AsbelKiprop wrote:
this is a joke wrote:
I understand they have to take a year off to do their religious stuff but being 24 is a massive advantage in distance running. You are no where near your peak when you are 20-22. What an embarrassment to see two 24 year olds from BYU take the cross titles.
So why don't you go take two years completely off of training to do a mission trip in some other country and then come back and see how close you are to your old PR's when you start back running. Too bad you're a coward and won't do it since it would prove you wrong and to be be an idiot.
I took fifteen years off due to injury and came back and ran a bunch of pr's from my age 19/20 last competitive years in college. Sure, it took me a couple years to do it. But these guys aren't coming back from injuries and they are not in their mid to late 30s. The fact is that they do pr by far when they come back and they usually get the extra time to adjust. Mantz, for instance, graduated in 2015, six and a half years ago, did his mission, and did not start at BYU with the clock until 2018, 10th NCAA 29:17, 2019, 3rd 30:40, 2021, 1st-29:26 (and ran a 22:50 8k!)/1st-28:33.

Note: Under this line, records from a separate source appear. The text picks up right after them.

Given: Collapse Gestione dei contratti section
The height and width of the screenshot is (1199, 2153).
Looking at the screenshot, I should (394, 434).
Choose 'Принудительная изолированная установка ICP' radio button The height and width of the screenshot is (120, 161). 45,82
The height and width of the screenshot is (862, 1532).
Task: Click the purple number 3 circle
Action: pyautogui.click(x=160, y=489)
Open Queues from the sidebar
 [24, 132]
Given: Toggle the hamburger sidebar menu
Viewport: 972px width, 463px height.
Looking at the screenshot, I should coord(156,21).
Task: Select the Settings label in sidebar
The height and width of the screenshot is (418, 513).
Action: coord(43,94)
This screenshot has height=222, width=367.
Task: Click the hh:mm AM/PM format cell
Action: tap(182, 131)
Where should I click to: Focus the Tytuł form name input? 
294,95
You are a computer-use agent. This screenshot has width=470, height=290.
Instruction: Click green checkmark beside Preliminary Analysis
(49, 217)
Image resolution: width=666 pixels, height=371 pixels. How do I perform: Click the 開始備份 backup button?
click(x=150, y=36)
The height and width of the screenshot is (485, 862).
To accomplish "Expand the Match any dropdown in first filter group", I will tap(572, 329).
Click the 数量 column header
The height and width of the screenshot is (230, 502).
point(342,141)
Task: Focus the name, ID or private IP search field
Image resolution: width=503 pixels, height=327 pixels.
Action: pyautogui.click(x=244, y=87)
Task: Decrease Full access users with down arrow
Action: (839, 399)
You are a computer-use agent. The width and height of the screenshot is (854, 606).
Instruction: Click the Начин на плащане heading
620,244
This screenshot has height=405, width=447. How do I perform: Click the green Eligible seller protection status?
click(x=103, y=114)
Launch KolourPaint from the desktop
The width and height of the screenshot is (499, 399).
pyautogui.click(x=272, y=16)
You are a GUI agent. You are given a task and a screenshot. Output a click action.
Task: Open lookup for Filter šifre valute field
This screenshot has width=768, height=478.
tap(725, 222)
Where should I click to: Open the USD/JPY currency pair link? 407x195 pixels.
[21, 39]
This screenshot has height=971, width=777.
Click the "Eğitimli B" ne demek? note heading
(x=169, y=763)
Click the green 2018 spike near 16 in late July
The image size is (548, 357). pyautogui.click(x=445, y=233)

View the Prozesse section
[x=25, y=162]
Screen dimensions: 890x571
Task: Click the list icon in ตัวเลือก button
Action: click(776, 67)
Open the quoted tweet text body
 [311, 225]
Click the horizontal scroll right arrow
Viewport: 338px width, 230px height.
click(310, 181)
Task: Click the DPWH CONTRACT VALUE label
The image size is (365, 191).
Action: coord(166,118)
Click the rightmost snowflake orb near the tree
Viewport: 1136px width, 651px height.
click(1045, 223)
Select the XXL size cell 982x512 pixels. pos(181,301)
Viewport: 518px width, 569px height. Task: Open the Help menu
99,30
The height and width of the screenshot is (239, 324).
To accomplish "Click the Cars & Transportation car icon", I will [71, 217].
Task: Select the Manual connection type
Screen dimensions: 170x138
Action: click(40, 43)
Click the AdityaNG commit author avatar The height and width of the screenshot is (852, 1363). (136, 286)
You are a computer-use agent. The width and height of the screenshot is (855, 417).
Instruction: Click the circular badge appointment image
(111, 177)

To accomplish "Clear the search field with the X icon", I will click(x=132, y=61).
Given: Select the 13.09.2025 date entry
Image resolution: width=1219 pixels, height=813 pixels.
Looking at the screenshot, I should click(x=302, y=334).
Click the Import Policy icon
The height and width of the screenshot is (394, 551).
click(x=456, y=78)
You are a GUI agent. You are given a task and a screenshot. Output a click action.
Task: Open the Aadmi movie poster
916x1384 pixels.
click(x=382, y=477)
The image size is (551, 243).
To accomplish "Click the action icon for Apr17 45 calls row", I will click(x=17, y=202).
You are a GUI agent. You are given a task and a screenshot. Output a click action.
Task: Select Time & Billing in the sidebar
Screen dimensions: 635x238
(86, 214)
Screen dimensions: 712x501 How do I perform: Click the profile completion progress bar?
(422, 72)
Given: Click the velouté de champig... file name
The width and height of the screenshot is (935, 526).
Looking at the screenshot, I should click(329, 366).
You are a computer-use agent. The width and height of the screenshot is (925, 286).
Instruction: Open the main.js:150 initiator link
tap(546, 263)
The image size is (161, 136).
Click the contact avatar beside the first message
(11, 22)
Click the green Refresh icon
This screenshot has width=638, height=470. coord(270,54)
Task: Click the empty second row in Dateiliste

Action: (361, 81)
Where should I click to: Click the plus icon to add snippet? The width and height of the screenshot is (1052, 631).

So, he skipped not only 2015 and 2016 xc seasons but also 2017. And after those four great xc seasons, he's still eligible, thanks to COVID, for one more, though he's not taking it. That's how elastic the rules are. There's a reason that xc is dominated by upperclassmen. XC is far more affected by years of aerobic development with the higher mileage and bigger tempos that start in college. And physical maturity, musculature, speed, time management, and emotional maturity is very much emerging. Missions help in physical and emotional maturity, time management skills, and muscle development. You may not be lifting but there are not a lot of 18 year olds at the level of 22-24 year olds. That's why the NFL won't even draft them prior to three years of college, and why the football players add dozens of pounds on before they're ready for the pros. If 18 was fully grown and mature, why would they have such rules? A multi-billion dollar industry knows better than some random message board posters.